# Work task:
Which lines of the data hold the word "agent"? Copy all of them.

Stored records
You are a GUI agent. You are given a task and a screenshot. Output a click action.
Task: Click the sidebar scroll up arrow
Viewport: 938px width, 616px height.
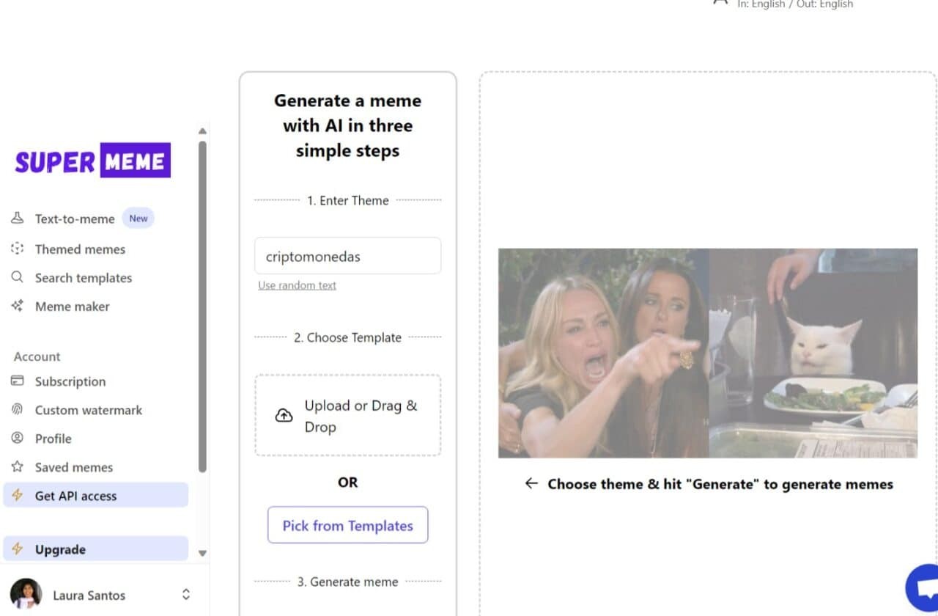[203, 131]
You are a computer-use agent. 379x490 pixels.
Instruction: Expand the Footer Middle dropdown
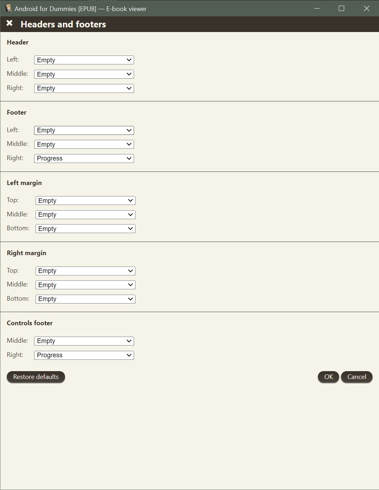point(84,144)
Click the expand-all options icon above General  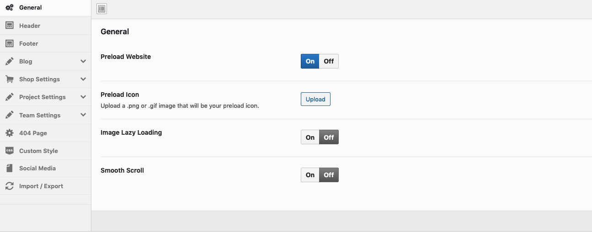pyautogui.click(x=102, y=9)
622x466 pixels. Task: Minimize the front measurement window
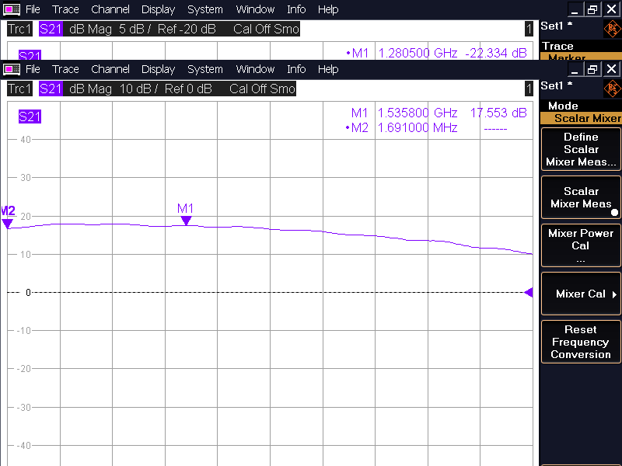[574, 69]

# Exercise response:
You are a GUI agent. You are given a task and a screenshot. Output a click action.
You are a computer-use agent. 379x490 pixels.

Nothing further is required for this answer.